Working with C-Style Strings

A guide to working with and manipulating C-style strings, using the cstring header file
This lesson is part of the course:

Professional C++

Comprehensive course covering advanced concepts, and how to use them on large-scale projects.

DreamShaper_v7_hipster_Sidecut_hair_modest_clothes_fully_cloth_3 (1).jpg
Ryan McCombe
Ryan McCombe
Posted

In this lesson, we’ll focus on some helper functions that can help us work with C-style strings. In most cases, we should not use C-Style strings. Even with these helper functions, they are still unpleasant to work with and have many potential pitfalls.

More modern approaches such as std::string are typically easier and safer to work with, and they come with more capabilities out of the box.

However, C-style strings remain in common use with external libraries and tools that we will integrate with. Therefore, a basic knowledge of what they are and how they work is extremely useful.

Character Arrays

In the previous lesson, we covered how C-strings (and other null-terminated strings) are stored in an array-like layout in memory. A C-style string is typically a pointer - a char* to the first character in the array:

Diagram showing a character pointer pointing at a c-string in memory

This gives us another way to create C-style strings. We can use the C-style array syntax:

int main(){
  char MyString[6]{"Hello"};
}

This allows us to specify how much memory is available for the string, remembering to include space for the null terminator.

The ability to specify the size is useful if we aren’t going to provide an initial value for the string, or if we’re going to modify the string to be longer later in our application.

The array form of strings (char[]) and the pointer form (char*) are mostly interchangeable. This is perhaps not surprising if we recall that C-style arrays aren’t that different from a pointer to the first element, and often decay to exactly that.

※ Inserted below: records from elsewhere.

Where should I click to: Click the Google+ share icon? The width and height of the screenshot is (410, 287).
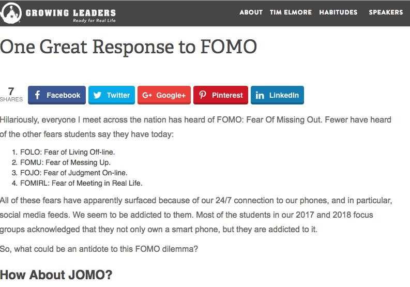[x=147, y=95]
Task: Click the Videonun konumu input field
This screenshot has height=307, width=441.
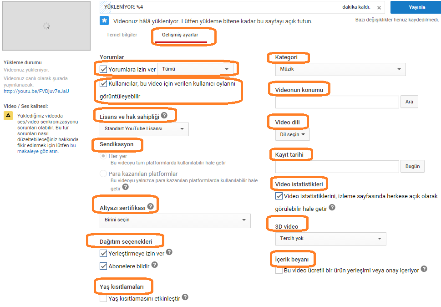Action: pos(337,102)
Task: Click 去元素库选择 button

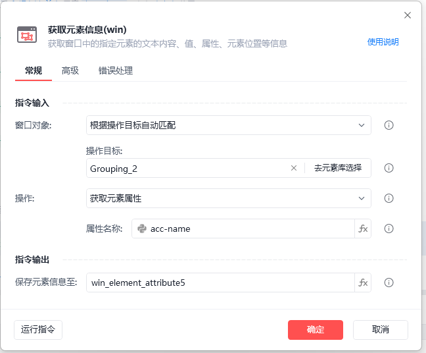Action: click(x=338, y=168)
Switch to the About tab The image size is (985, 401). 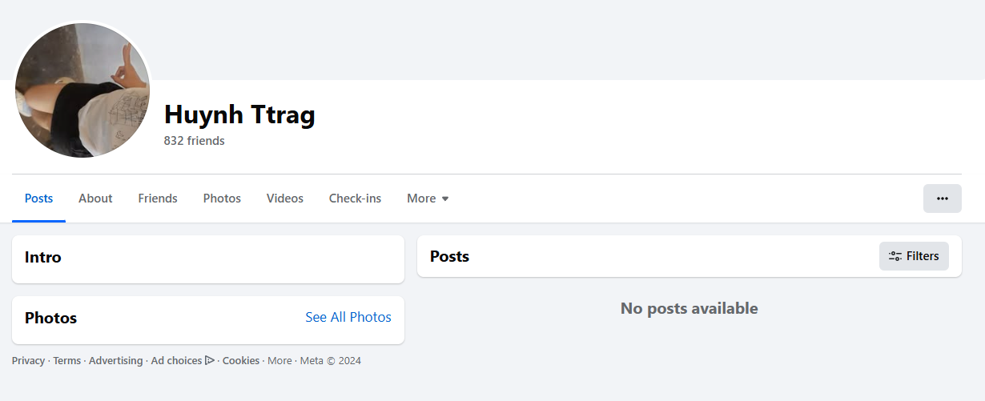tap(95, 198)
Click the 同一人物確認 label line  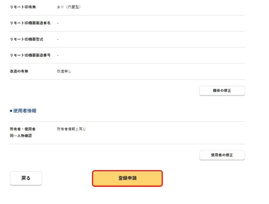tap(21, 136)
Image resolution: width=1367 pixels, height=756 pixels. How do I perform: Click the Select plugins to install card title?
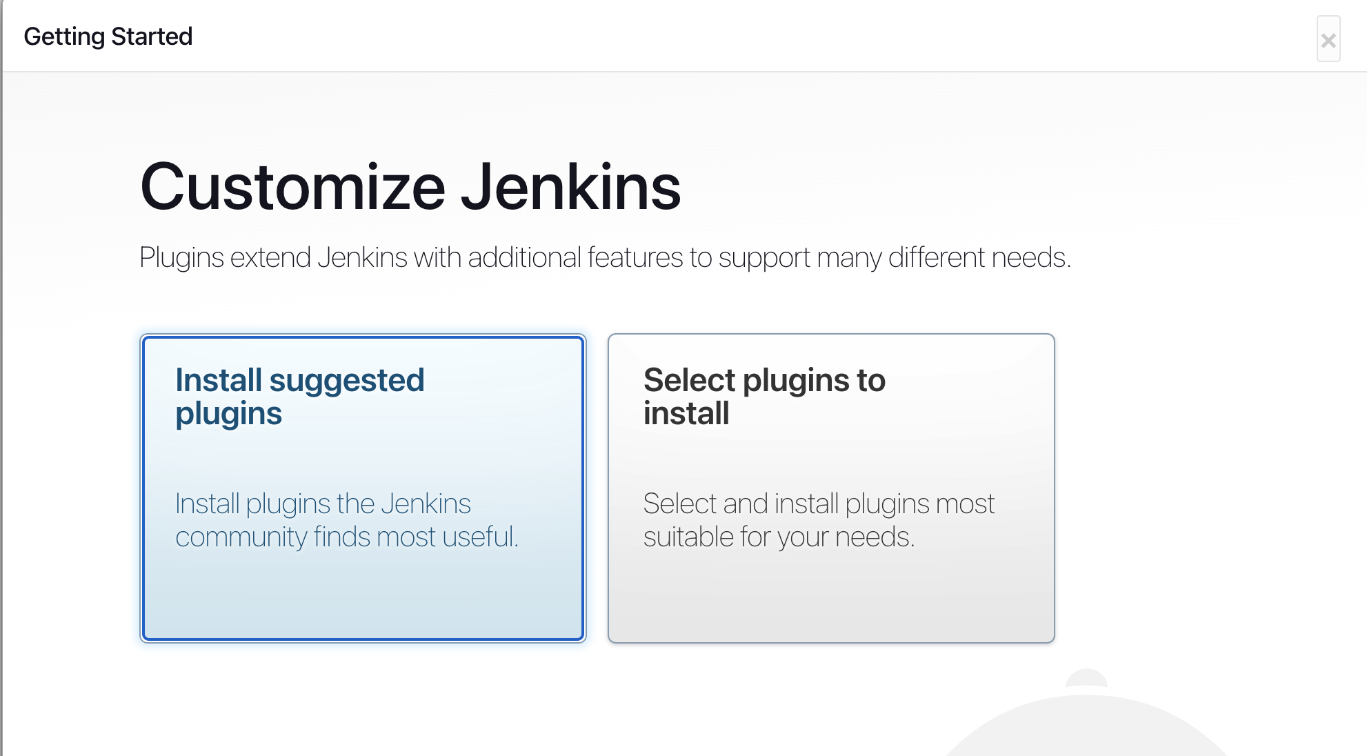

But, there are some differences. Most notably, the array form will allocate the characters onto the stack by default. We can change that in the usual ways, with the new keyword and/or smart pointers:

#include <memory>

int main(){
  // Dynamic allocation of string
  auto MyStringA{std::make_unique<char[]>(50)};

  // Dynamic allocation of string with initial value
  std::unique_ptr<char[]> MyStringB{
    new char[50]("Hello")};
}

The <cstring> Header

The standard library includes a collection of functions that can be useful for working with C-style strings.

They’re available by including the <cstring> header file.

#include <cstring>

The full collection of utilities available can be seen from a standard library reference, such as cppreference.com. but we’ll cover the most useful ones below, alongside some issues and pitfalls to consider.

Getting the String Length using strlen()

The strlen() function returns the number of characters in a C-style string, not counting the null terminator:

#include <iostream>
#include <cstring>

int main(){
  const char* MyString{"Hello"};
  std::cout << "String Length: "
    << strlen(MyString);
}
String Length: 5

Note, when using a character array, the length of the string is not necessarily the same as the length of the array.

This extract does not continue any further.